▶ [Assigned task]: Once you have read the entries, please say how many lines hold the string "agent", giving the number only.

▶ [Stored data entries]:
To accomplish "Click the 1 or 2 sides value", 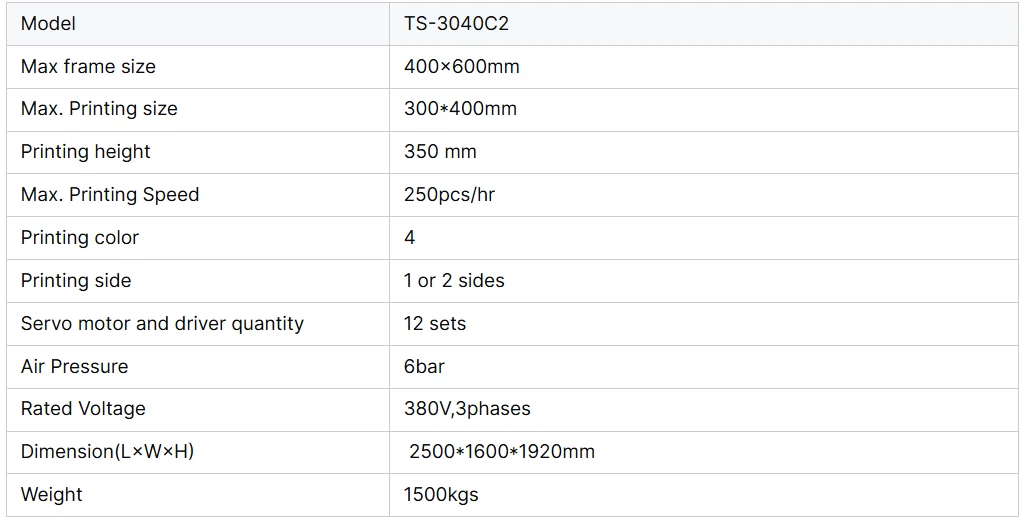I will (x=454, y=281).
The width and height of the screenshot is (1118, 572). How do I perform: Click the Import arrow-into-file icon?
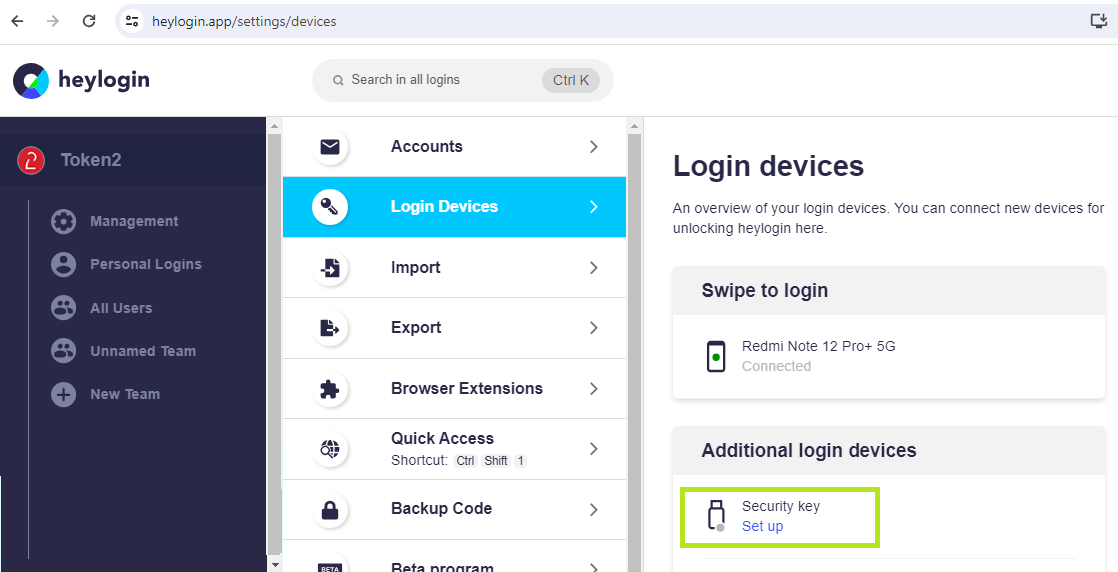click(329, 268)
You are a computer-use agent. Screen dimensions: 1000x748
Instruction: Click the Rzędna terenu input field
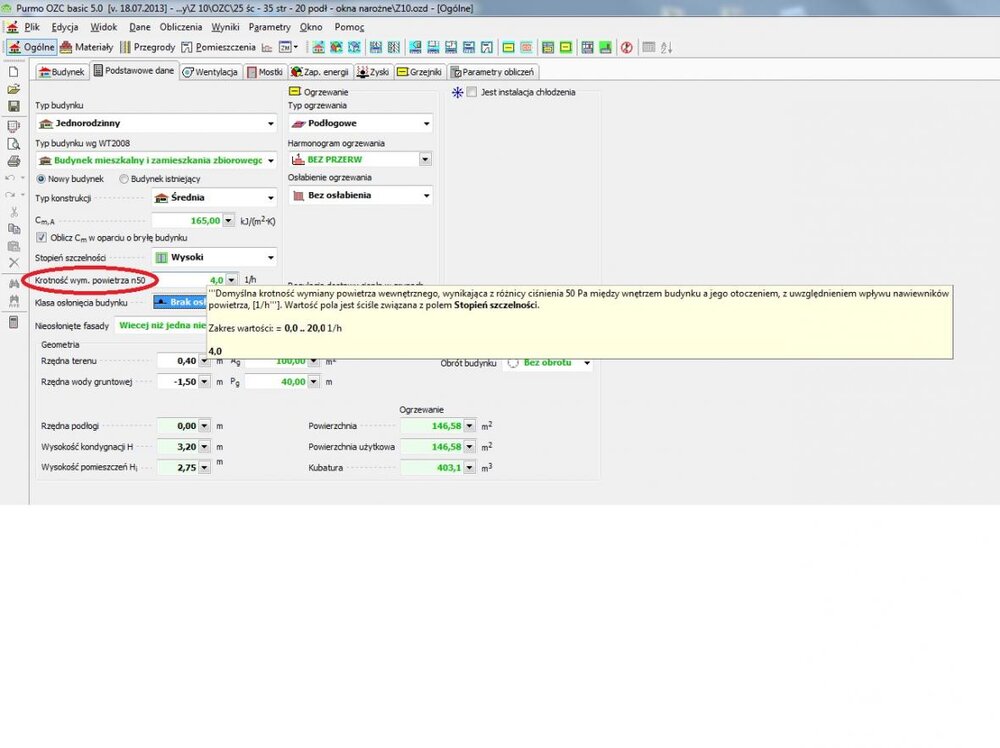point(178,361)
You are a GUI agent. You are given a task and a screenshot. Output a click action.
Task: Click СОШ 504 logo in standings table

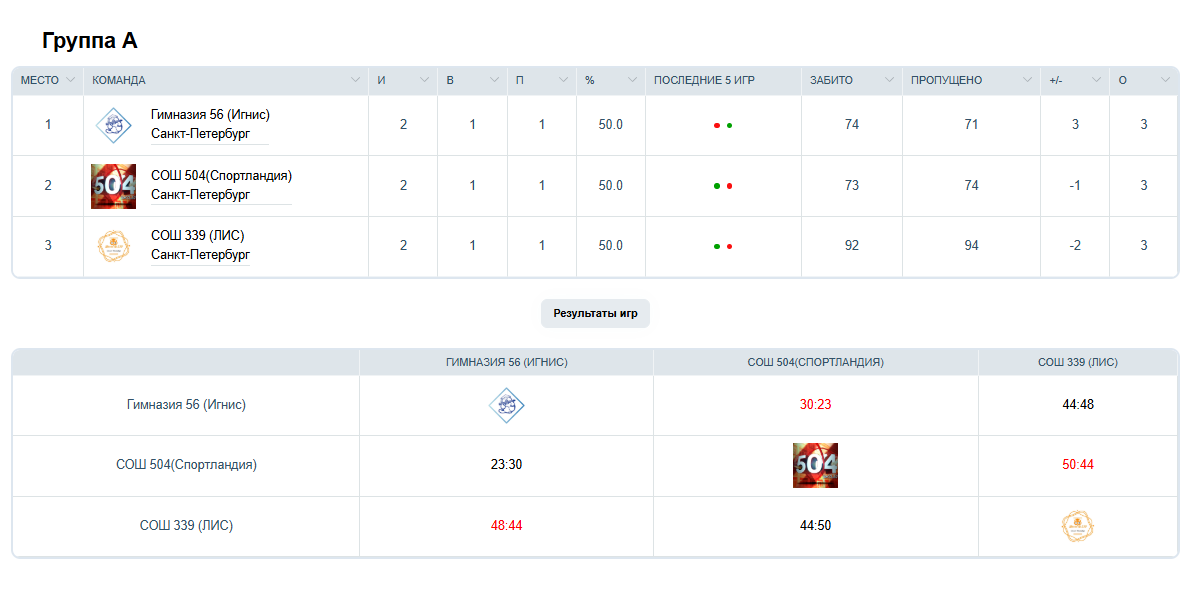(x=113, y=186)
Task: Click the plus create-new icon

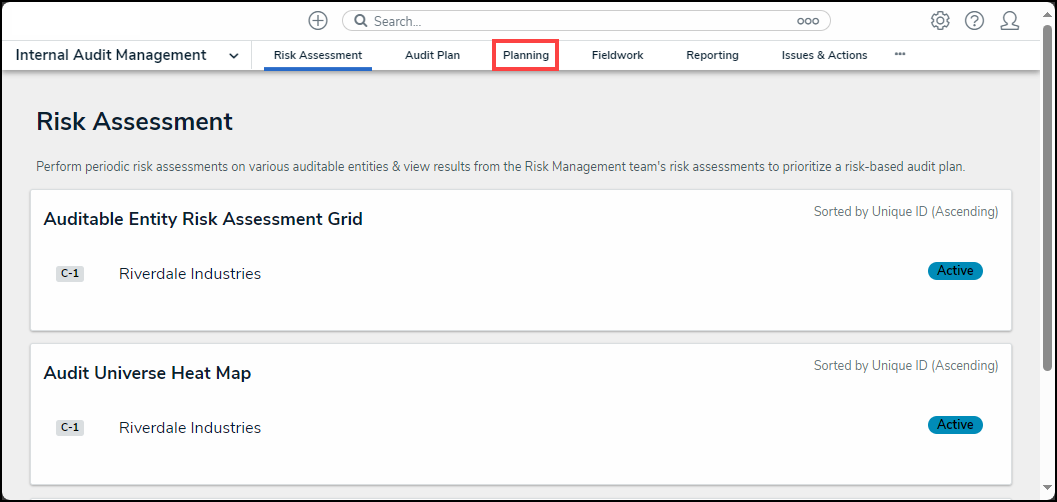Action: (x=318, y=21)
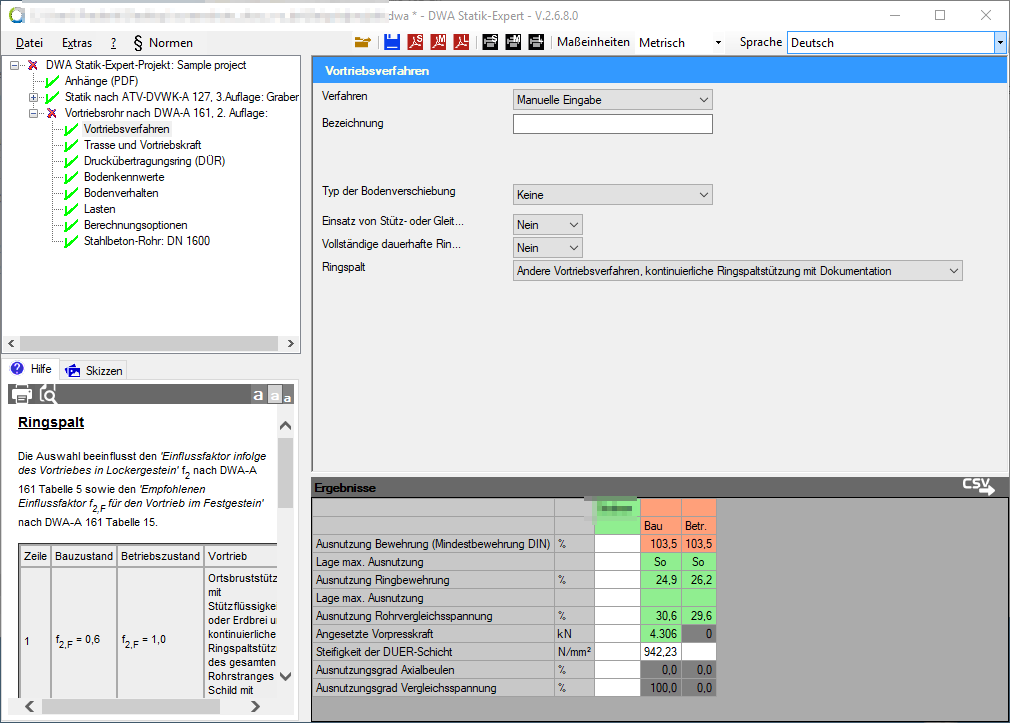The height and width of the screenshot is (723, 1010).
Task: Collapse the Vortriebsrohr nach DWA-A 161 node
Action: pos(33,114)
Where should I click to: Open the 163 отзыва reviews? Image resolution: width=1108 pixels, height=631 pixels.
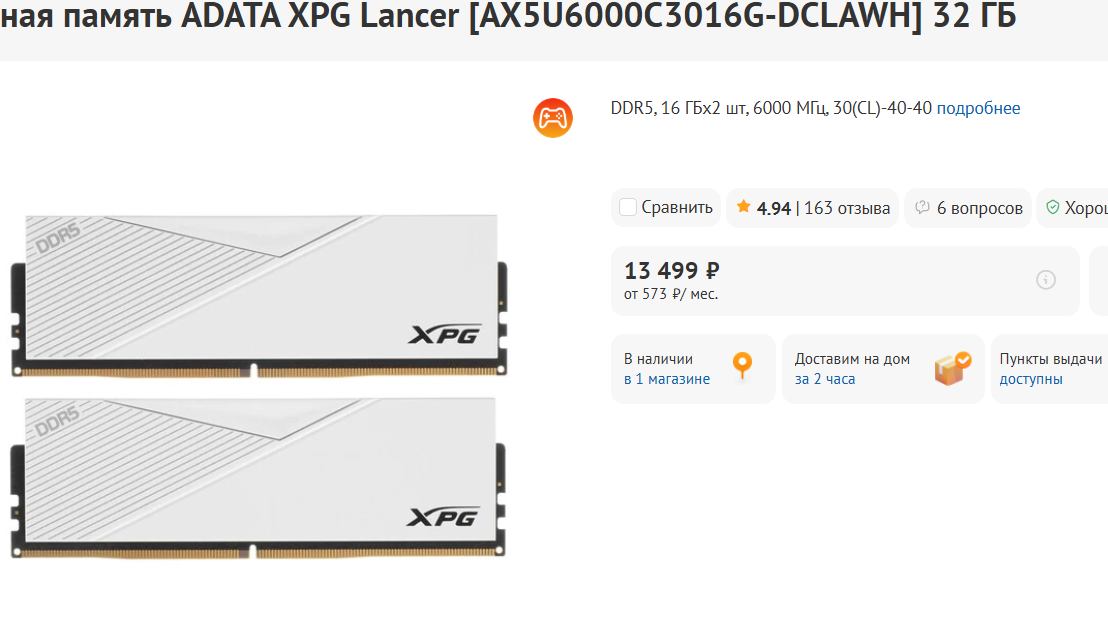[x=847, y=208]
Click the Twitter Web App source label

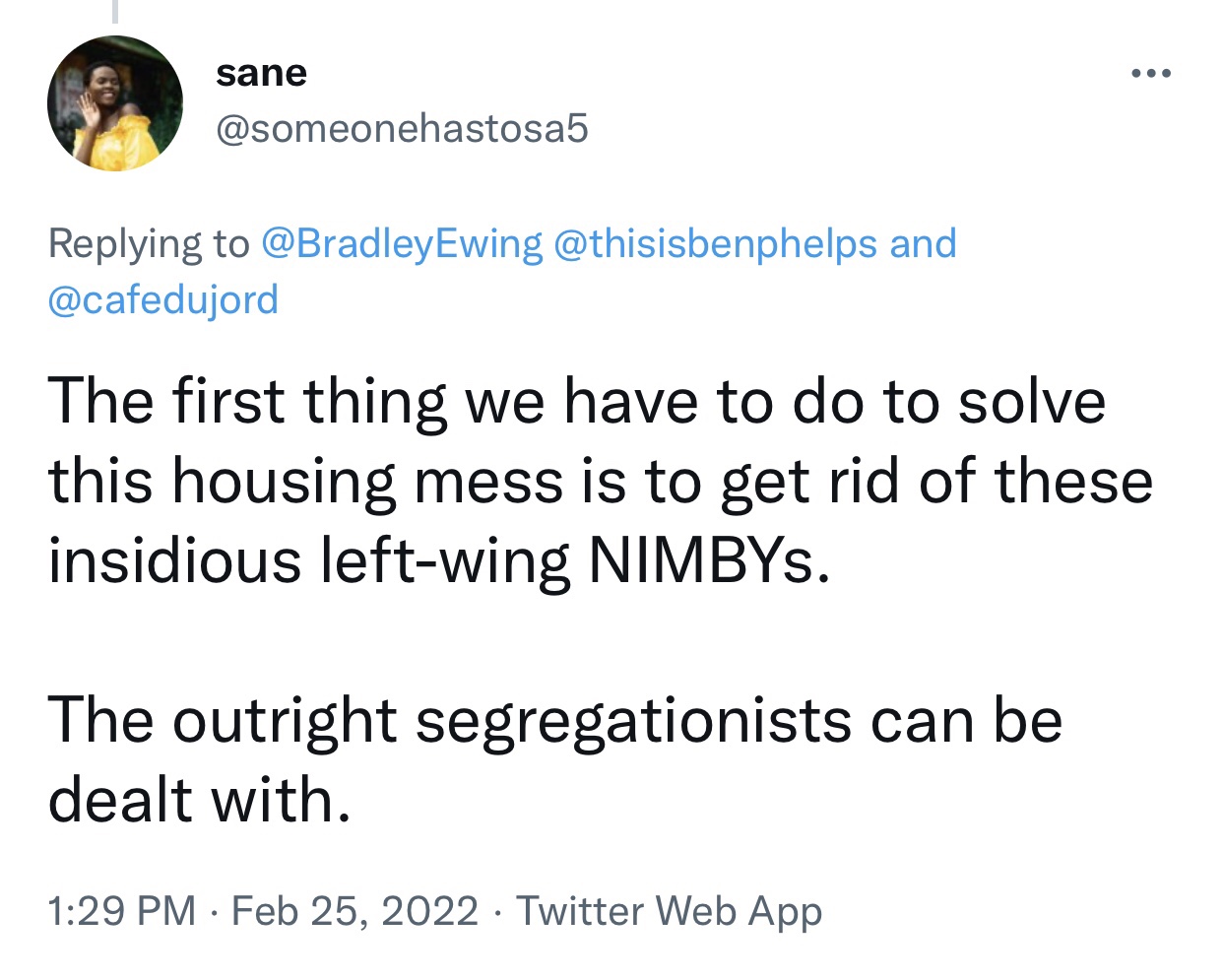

▶ [Response below]: 2